Becoming a bus driver…100 years ago!

bus driver training

Everyone at London Transport Museum is getting excited about the restoration of the B-type bus. It will be some sight to see it driving the streets of London, and northern France and Belgium, to commemorate the beginning of the First World War. Bus drivers today require special licenses, but what was the situation over a century ago when B2737 was new in public service?

For ordinary vehicles, driving licences were introduced courtesy of the Motor Car Act in 1903. Initially issued by County authorities, it was not until 1930 that they were accompanied by competency tests. However, prospective bus drivers had to complete an extensive programme of training and testing before they were allowed on the road.

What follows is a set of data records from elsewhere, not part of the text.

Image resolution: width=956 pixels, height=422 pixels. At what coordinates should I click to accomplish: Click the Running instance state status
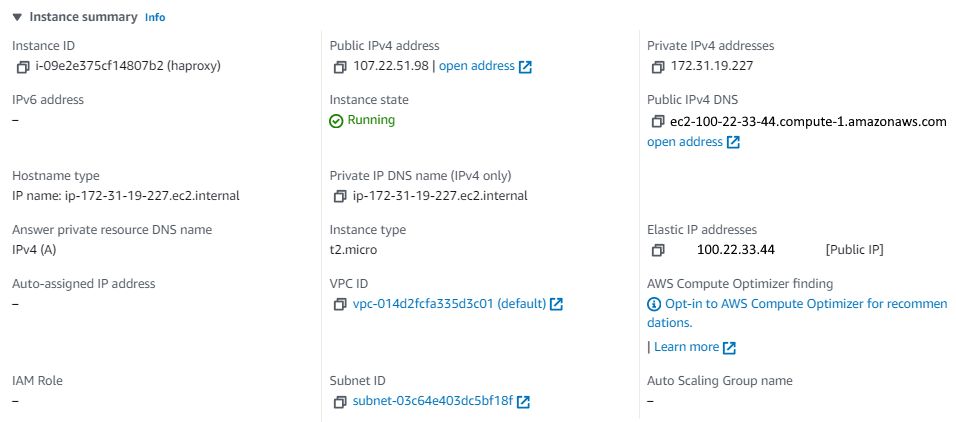pyautogui.click(x=371, y=120)
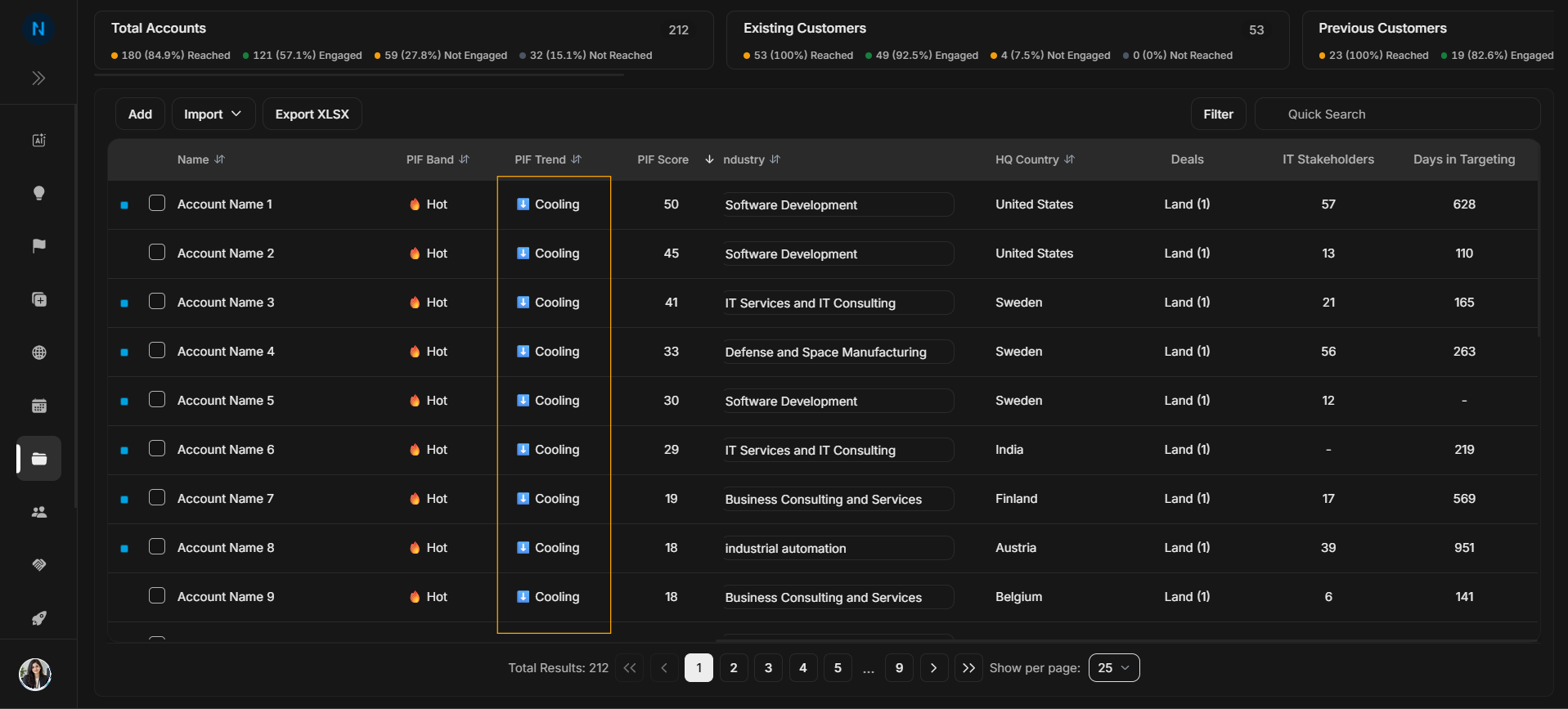1568x709 pixels.
Task: Focus the Quick Search field
Action: pos(1397,114)
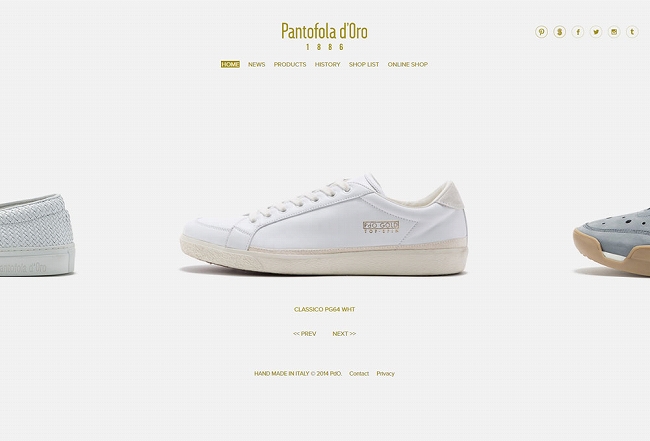Select the woven white slip-on thumbnail

pyautogui.click(x=37, y=235)
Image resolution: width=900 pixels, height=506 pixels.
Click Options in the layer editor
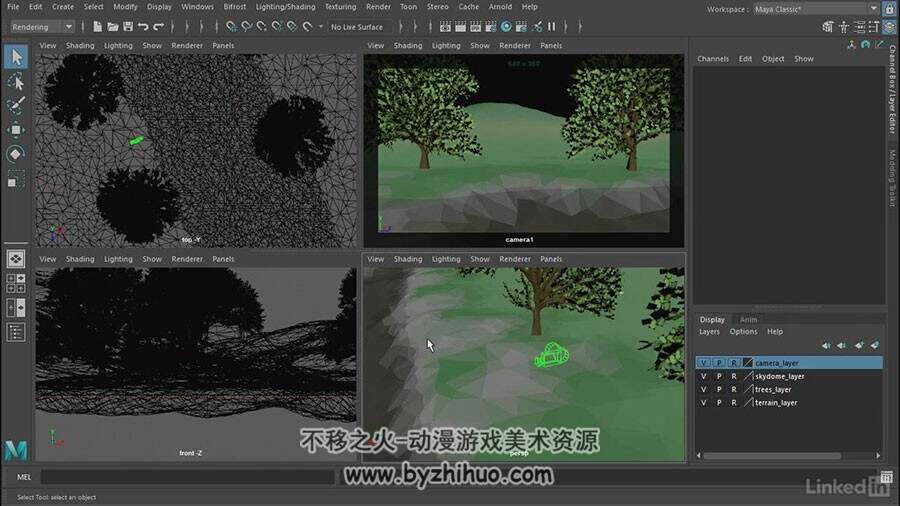pyautogui.click(x=743, y=332)
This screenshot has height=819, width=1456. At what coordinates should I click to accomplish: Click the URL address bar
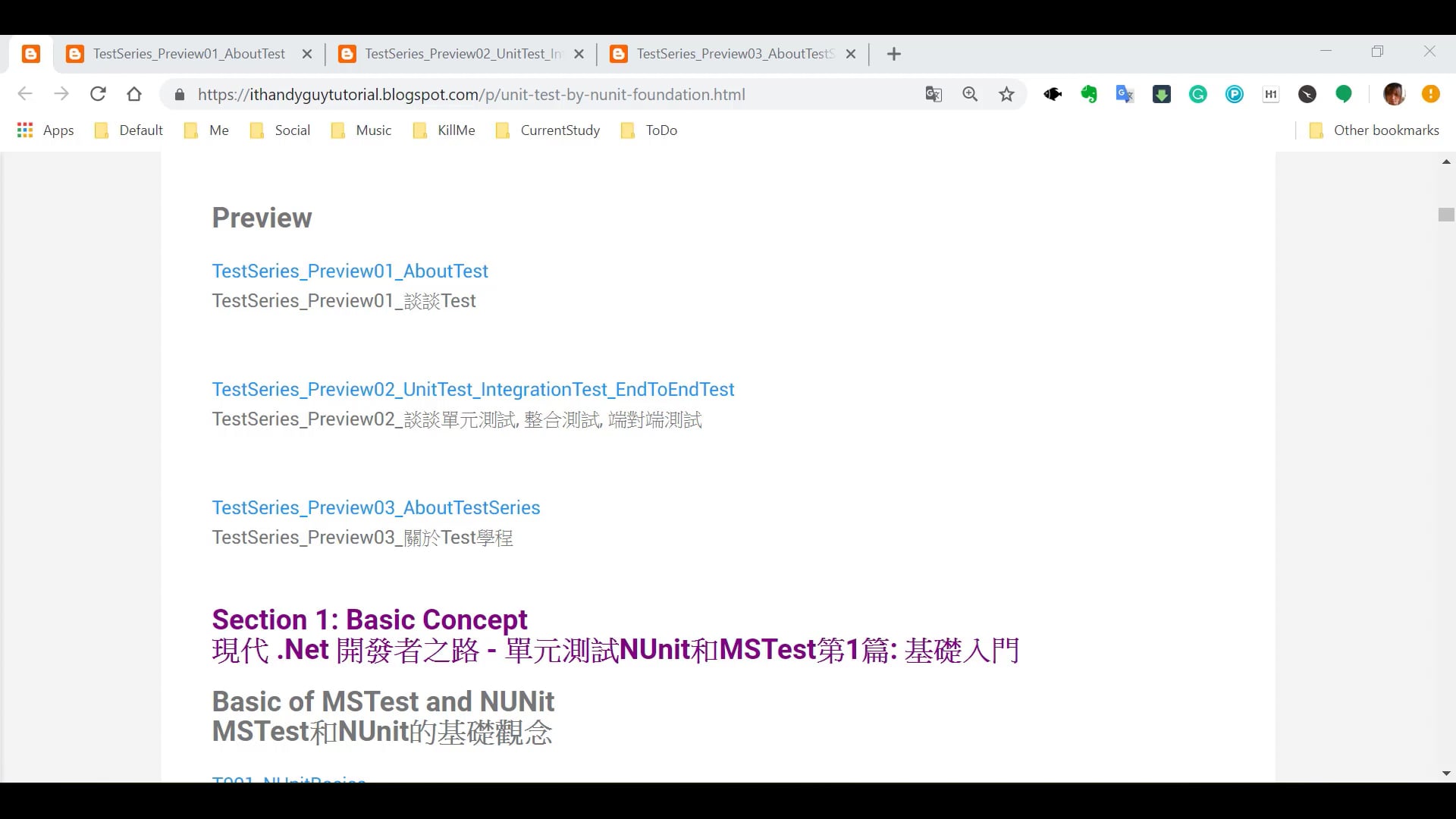point(531,95)
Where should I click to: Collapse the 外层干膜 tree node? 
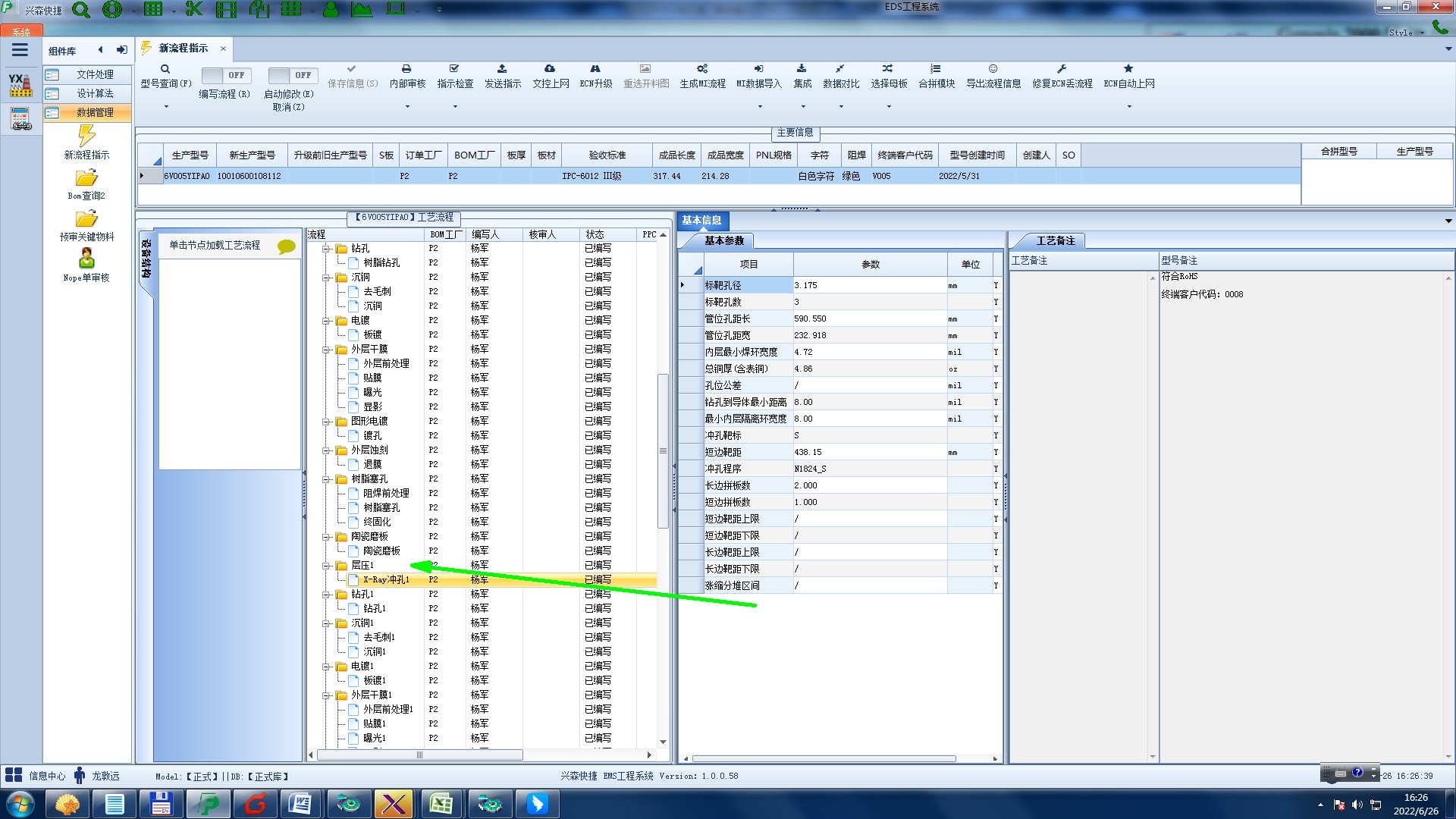point(326,350)
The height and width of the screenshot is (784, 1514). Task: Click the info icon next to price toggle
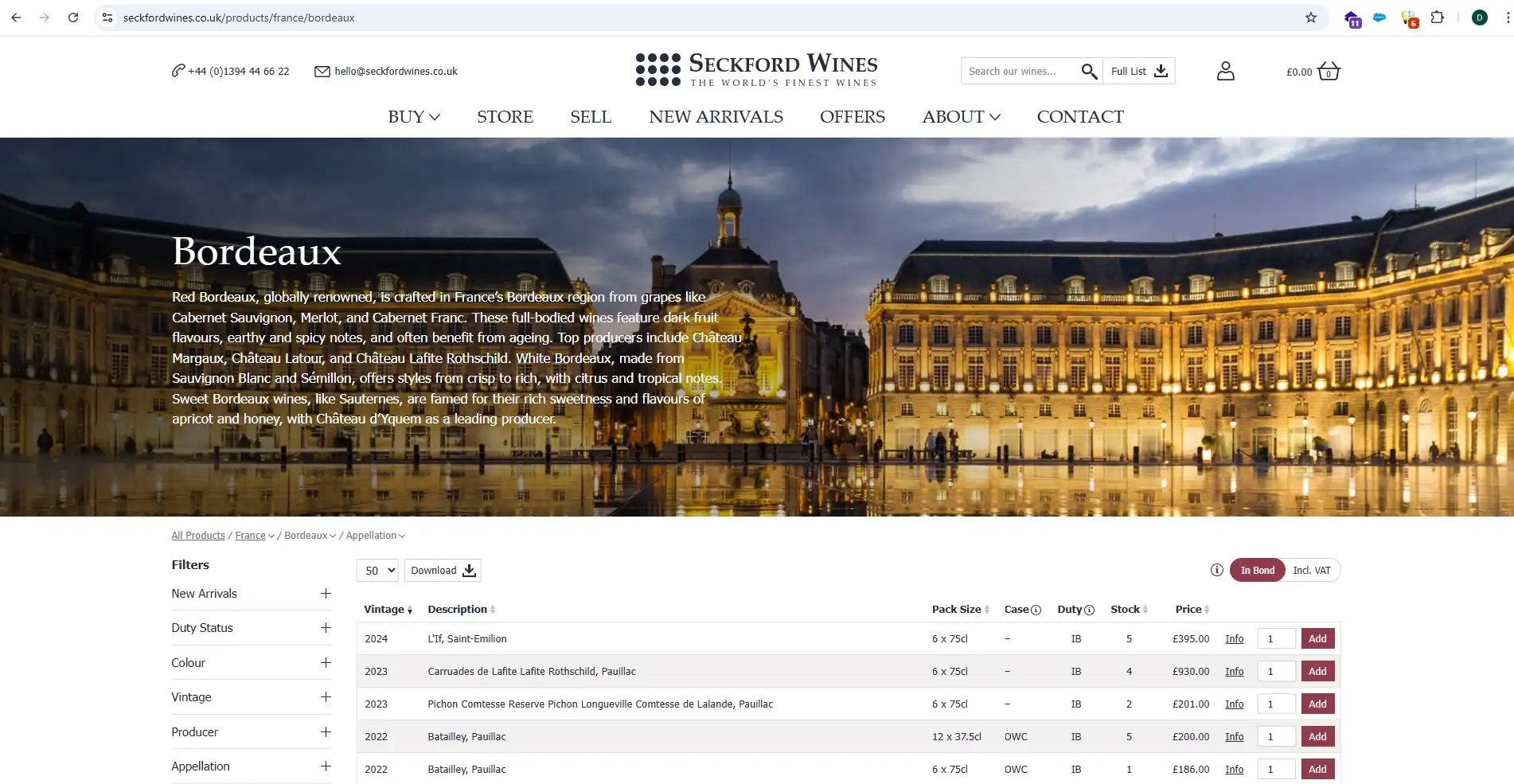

Predictably, if you wanted to drive a bus you had to fulfil the criteria for an ordinary driving licence. For example, any applicant had to be a minimum age of 21 years, have a certificate of good conduct for the preceding three years, and provide a medical certificate of personal fitness. It was down to the particular bus companies to enforce more stringent rules to assist with selection. London General Omnibus Company enforced a number of supplementary rules. It raised the minimum age, extended the good conduct requirements to five years, selected married men in preference to single men and selected men with previous driving experience in the streets of London.

Applications were made by letter and likely candidates were interviewed. If a candidate did not already possess an ordinary driving licence he was required to obtain one immediately. Subject to a successful medical, the applicant travelled down to Scotland Yard to apply for a Stage Carriage Licence (to supplement the ordinary driving licence).  The police, in turn, required the equivalent of a P45 and two references.

Once these requirements were successfully negotiated, the candidate would finally go to a garage for training. However, there was still no guarantee of a job afterwards and he did not get paid. Training was spread over about five weeks, with a combination of practical and theoretical teaching. Prospective drivers learned about mechanics, road rules and driving in different environments. Once trained, drivers took police tests and the Public Carriage Licence test. If successful, the driver was finally allotted to a garage for employment where he continued to train and learn.